The constitution for that commonwealth of belovedness is found in the fifth, sixth and seventh chapters of Matthew – the sermon on the mount.
When I lose sleep it’s because Jesus’ words haunt my own life. If, as Jesus said, the poor are blessed, how do I, I who live comfortably among the richest one percent of the global population, participate in this blessedness?
If, as Jesus said, the meek are blessed, how do we Christians who dwell in the heart of the American empire participate in this blessedness?
If, as Jesus said, the mourners are blessed, how do we, who live in a culture built on security and the denial of death, participate in this blessedness?
If, as Jesus said, those who hunger and thirst for justice are blessed, how do we who profit so much from systemic economic injustice, participate in this blessedness?
If, as Jesus said, the merciful are blessed, how can we who live in a culture blinded by one eye traded for another, participate in this blessedness?
If, as Jesus said, the pure of heart are blessed, how do we who live in a hypersexualized, violent and utterly banal culture participate in this blessedness?
If, as Jesus said, the peacemakers are blessed, how do we, in whose name and with whose money endless war if waged, participate in this blessedness?
If, as Jesus said, those who are persecuted for the sake of justice are blessed, how can we who seem way too comfortable to speak of being persecuted participate in this blessedness?

Monday, September 18, 2006

Vote No!

In about six weeks the good people of the Commonwealth of Virginia will vote on one of those constitutional amendments “to protect the sanctity of marriage.” Well my own marriage feels relatively sanctified … or something, without such language, but it does make me wonder why some folks feel compelled to write such things.

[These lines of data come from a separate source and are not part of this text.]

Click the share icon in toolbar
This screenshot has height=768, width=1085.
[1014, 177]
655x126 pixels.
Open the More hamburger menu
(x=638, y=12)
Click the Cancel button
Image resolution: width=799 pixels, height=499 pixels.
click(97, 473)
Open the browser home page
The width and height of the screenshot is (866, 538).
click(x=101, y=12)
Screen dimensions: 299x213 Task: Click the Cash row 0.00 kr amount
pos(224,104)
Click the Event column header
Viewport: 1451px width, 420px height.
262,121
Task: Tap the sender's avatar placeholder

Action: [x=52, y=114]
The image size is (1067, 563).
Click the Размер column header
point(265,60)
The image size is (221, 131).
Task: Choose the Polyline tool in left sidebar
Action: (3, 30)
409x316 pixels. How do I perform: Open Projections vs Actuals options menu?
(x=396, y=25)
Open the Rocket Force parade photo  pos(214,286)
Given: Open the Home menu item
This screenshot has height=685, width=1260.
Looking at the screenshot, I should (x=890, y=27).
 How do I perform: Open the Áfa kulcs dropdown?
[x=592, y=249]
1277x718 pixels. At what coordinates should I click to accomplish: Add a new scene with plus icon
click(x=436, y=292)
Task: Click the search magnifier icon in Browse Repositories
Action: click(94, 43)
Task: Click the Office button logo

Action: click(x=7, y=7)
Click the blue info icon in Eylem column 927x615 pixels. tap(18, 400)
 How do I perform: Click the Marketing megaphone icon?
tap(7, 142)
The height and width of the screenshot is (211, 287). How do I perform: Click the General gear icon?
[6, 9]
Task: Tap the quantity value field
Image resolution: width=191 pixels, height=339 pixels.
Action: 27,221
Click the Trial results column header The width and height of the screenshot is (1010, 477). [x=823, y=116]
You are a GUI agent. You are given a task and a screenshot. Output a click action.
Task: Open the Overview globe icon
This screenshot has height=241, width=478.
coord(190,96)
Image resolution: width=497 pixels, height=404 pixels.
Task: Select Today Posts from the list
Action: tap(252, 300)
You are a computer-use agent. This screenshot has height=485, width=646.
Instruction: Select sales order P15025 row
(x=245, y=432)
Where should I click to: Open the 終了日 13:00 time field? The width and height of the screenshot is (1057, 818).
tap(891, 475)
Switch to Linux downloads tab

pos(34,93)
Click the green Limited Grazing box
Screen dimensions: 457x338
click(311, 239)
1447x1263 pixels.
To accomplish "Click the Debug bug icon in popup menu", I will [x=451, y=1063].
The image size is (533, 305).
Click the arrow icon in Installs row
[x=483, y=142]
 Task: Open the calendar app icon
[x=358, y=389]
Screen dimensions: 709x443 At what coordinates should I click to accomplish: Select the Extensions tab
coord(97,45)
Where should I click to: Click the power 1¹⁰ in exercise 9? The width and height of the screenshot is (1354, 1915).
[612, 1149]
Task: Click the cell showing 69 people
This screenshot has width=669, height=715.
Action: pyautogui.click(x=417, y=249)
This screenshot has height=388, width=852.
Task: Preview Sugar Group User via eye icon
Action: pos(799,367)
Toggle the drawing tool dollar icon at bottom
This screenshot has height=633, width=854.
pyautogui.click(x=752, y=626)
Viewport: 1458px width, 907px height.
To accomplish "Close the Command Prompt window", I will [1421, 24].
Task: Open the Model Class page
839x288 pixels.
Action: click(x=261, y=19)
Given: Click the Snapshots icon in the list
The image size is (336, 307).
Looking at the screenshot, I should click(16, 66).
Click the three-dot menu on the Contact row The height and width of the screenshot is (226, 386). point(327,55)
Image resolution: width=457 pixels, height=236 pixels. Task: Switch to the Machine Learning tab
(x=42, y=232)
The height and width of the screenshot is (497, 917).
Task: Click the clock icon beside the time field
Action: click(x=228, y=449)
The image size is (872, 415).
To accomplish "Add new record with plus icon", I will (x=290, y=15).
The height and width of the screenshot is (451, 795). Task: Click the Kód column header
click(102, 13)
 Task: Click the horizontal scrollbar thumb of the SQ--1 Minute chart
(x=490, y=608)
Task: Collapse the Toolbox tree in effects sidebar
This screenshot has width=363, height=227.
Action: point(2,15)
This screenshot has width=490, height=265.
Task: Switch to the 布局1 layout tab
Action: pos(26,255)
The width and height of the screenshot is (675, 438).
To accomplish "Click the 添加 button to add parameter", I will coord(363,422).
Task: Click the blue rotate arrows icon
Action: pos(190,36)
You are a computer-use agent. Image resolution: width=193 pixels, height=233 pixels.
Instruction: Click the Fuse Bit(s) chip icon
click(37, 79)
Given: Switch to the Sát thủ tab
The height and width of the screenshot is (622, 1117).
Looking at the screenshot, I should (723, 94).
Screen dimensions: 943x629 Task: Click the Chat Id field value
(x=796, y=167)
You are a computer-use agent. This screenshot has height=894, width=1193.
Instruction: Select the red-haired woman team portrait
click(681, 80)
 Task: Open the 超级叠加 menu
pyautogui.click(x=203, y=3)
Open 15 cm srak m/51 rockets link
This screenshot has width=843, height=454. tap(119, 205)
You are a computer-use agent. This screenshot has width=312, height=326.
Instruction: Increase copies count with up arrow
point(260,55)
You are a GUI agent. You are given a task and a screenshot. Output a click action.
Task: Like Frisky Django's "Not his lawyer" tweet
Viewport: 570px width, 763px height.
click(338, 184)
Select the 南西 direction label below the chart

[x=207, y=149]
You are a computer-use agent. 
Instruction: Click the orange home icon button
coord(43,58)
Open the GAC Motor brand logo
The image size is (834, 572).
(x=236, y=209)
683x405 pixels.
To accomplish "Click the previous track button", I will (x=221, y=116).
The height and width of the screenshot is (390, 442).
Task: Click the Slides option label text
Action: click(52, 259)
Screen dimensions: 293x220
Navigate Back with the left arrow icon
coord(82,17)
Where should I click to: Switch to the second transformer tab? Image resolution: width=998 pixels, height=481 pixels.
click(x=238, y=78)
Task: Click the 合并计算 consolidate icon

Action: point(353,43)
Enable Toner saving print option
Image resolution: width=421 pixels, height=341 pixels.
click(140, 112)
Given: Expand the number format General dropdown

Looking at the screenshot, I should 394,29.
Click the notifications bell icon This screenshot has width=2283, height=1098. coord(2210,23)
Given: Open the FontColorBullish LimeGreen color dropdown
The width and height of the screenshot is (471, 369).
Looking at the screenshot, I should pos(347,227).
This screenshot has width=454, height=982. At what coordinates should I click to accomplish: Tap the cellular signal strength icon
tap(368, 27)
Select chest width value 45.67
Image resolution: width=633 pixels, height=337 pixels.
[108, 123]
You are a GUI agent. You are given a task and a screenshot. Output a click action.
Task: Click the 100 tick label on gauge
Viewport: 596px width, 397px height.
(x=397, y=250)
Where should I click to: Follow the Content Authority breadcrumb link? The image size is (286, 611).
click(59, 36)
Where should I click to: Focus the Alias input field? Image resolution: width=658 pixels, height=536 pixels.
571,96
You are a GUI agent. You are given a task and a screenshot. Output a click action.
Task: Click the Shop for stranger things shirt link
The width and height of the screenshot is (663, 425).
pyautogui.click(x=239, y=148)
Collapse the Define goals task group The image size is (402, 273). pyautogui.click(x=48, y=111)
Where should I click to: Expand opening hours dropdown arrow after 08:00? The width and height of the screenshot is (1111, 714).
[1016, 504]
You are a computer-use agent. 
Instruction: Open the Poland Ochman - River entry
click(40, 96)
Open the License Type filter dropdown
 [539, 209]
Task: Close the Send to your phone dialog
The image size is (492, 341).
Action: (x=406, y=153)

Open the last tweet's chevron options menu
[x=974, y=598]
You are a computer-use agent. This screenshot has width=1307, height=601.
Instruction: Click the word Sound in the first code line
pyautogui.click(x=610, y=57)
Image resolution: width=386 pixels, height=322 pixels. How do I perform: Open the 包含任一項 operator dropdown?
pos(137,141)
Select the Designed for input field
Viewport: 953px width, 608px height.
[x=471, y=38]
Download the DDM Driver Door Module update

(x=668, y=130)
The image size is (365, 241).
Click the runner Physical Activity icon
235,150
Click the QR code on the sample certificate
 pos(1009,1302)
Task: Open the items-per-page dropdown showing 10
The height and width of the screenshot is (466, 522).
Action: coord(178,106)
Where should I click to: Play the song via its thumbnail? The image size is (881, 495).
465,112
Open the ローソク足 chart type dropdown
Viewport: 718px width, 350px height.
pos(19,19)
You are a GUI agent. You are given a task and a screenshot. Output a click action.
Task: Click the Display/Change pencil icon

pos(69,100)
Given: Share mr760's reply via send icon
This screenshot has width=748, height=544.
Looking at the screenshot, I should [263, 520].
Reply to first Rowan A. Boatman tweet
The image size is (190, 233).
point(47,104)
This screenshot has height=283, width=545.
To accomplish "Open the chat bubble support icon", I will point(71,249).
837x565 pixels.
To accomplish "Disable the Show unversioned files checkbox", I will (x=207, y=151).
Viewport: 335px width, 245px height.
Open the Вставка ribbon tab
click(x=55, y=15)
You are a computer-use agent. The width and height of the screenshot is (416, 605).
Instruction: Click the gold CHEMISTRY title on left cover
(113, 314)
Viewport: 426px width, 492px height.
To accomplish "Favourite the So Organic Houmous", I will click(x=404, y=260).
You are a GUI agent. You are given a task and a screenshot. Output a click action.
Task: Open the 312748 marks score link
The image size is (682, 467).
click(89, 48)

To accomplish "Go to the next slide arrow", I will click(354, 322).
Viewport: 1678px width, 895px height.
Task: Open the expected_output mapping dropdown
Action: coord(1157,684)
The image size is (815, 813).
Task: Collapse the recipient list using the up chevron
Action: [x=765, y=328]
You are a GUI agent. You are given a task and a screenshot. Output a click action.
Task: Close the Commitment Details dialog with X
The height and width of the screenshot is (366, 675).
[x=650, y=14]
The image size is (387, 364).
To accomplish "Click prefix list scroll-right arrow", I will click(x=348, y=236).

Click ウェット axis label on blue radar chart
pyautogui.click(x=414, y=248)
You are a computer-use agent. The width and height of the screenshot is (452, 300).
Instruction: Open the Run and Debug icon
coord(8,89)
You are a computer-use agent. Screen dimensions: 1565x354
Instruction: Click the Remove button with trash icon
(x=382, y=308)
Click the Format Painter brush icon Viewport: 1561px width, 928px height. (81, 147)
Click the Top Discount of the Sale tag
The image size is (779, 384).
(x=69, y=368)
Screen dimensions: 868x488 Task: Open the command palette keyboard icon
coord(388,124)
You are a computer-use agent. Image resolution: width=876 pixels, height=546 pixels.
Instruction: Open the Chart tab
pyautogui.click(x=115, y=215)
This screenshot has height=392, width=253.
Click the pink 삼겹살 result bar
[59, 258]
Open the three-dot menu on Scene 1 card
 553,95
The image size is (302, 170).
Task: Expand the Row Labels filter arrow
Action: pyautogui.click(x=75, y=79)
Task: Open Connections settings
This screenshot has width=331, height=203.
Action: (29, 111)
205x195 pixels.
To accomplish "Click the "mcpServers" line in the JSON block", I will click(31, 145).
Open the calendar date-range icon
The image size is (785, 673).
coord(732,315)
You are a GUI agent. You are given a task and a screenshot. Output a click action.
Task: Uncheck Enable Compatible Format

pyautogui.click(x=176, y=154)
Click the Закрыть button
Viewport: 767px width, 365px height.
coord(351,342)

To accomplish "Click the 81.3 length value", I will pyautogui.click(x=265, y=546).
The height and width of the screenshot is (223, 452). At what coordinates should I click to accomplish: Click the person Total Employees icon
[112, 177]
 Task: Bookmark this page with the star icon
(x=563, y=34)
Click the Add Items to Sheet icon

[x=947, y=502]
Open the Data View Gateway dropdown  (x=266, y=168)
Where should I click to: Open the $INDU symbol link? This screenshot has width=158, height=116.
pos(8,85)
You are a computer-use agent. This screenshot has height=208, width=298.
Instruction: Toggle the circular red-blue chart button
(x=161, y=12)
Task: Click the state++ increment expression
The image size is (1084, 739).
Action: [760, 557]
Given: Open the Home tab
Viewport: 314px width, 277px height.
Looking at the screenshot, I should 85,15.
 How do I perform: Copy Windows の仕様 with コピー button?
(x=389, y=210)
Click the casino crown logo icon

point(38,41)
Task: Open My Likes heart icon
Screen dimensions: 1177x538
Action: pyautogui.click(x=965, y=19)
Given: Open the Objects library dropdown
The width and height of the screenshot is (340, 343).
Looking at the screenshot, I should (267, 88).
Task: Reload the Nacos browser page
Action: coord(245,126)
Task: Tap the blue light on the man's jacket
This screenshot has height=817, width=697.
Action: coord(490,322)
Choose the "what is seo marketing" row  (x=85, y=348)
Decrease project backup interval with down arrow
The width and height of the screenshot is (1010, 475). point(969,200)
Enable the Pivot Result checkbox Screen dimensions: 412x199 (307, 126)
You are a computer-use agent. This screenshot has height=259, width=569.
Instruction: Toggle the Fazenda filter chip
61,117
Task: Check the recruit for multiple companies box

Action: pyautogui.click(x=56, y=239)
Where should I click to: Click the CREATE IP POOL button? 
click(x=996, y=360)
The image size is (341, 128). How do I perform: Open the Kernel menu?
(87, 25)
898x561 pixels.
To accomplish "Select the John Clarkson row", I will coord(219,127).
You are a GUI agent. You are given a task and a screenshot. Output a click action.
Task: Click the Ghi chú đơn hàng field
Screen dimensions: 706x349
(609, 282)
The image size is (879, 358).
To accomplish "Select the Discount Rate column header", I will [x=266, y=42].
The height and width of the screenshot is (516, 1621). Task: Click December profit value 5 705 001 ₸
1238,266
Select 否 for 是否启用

As thrice-married Rep. Bob Barr was famously asked when he proposed the federal defense of marriage act some years ago, “which of your marriages are you defending?”

Why is this the current front line on the culture wars? Martin Luther King observed that many “say that war is a consequence of hate, but close scrutiny reveals this sequence: First fear, then hate, then war, and finally deeper hatred.”[1]

Following King, one might suggest an even broader sequence: first fear, then hate, then injustice – and then war or codified bigotry or institutionalized economic injustice.

The fear of terror – certainly grounded in experience – has so easily become a hatred of the Arab-Muslim world fueled by prejudices and willed ignorance that combine to make the path to war all too easy for our nation to follow. And now we can see so clearly the spiraling cycle of deeper hatred.

The fear of gays and lesbians – grounded in ignorance and fueled by bigotry – becomes a hatred that makes the path to constitutional amendments all too easy for our nation to follow. And I do not even want to imagine the spiraling cycle of deeper hatred these politics of fear will engender.

The fear of the outcast, the marginalized, the homeless poor – grounded, perhaps, in our own deep-seated economic fears – becomes a disdain functionally indistinguishable from hatred that blames victims for their plight and makes the choices that lead to greater injustice seem inevitable. And deeper hatred will continue its spiral.

So vote “no” on all of these fear-filled proposals, and strike a blow for fearless hope.



[1] This version of the quote comes from Quotable King, Steve Eubanks, ed. (Nashville: TowleHouse Publishing 2002) 72.